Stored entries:
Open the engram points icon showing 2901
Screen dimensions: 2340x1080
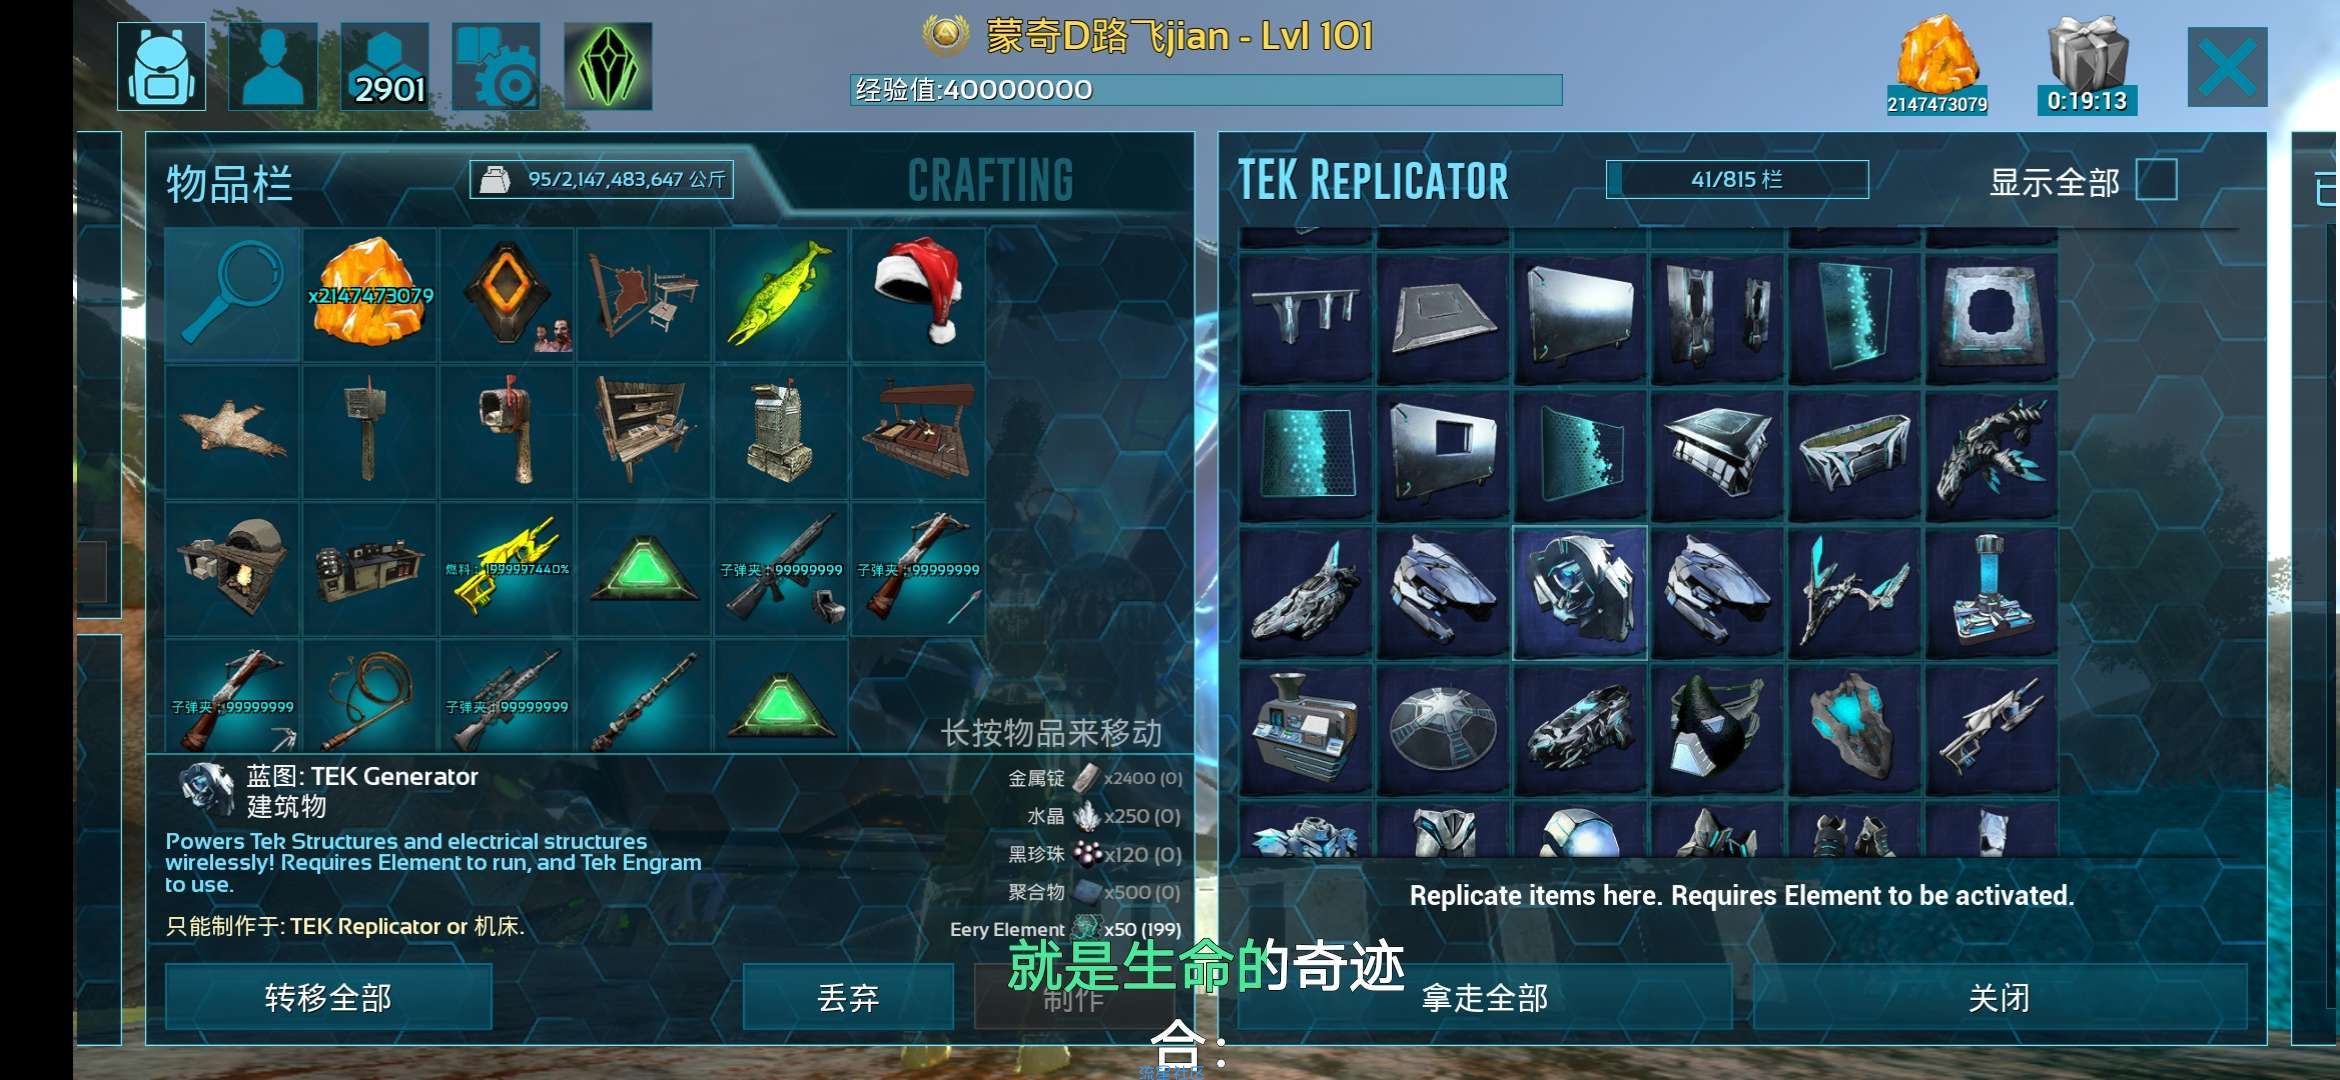point(385,66)
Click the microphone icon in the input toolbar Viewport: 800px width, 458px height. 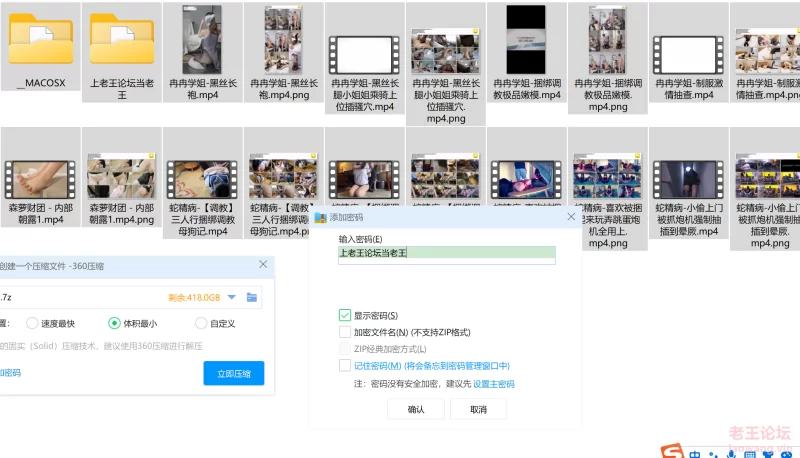[x=733, y=453]
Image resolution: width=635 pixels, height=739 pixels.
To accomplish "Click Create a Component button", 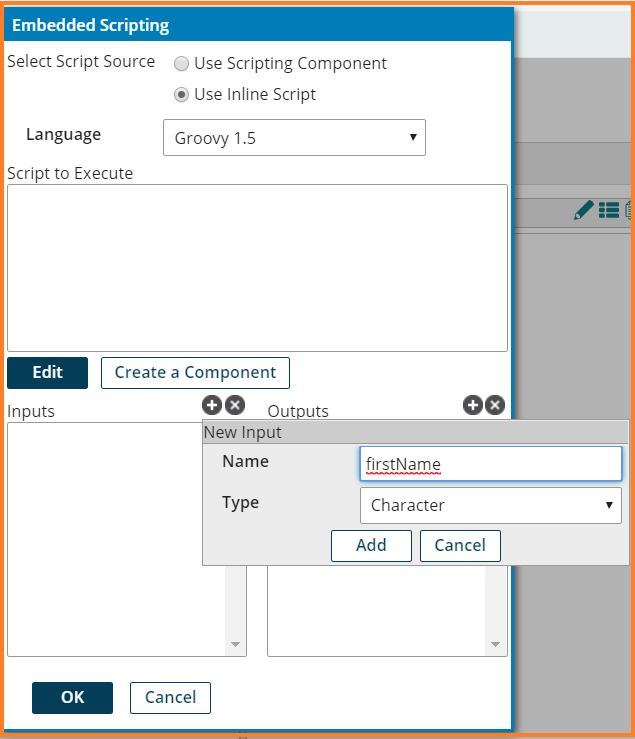I will pos(195,372).
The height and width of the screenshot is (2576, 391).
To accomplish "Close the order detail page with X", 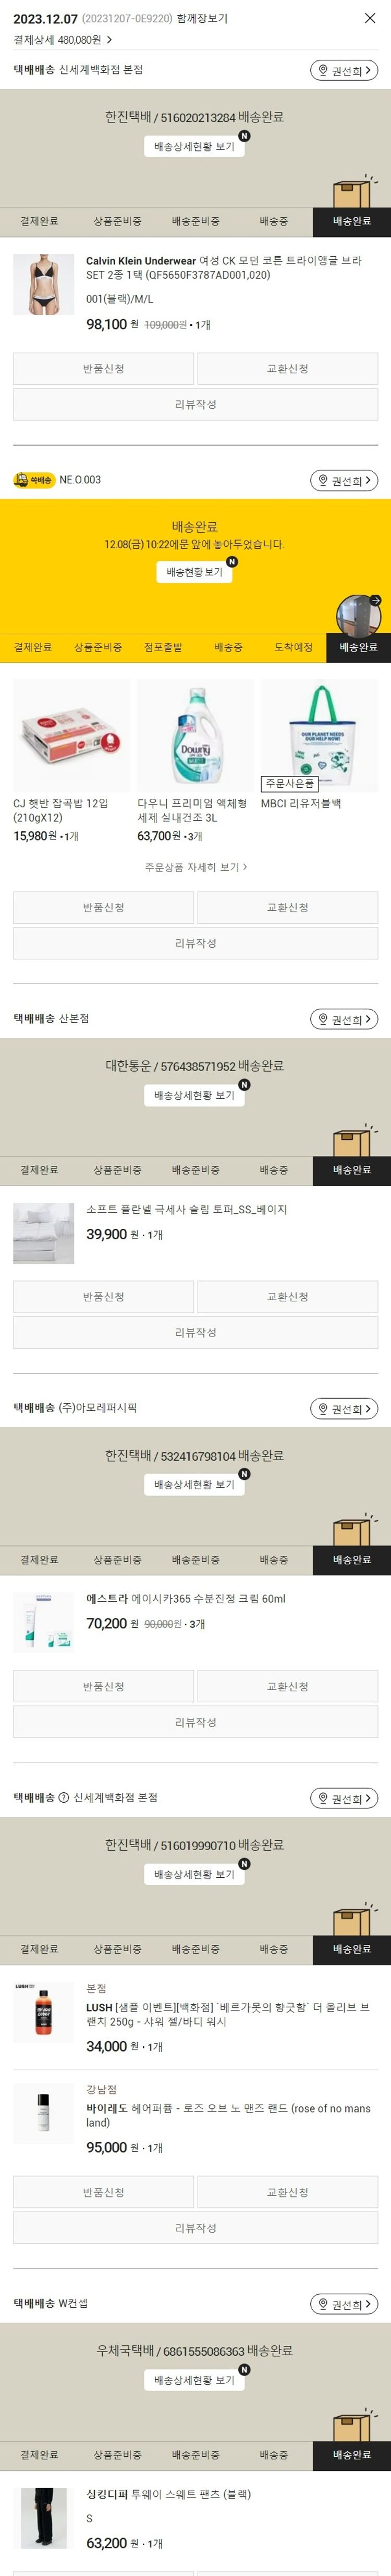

= Challenge =
In the data, starting at the line containing "The height and" and continuing through the end, change "order detail page" to "shipment summary page" and write out those lines again, leaving everything else unchanged and including both ends. Omit the pictures from your answer.

= Answer below =
The height and width of the screenshot is (2576, 391).
To accomplish "Close the shipment summary page with X", 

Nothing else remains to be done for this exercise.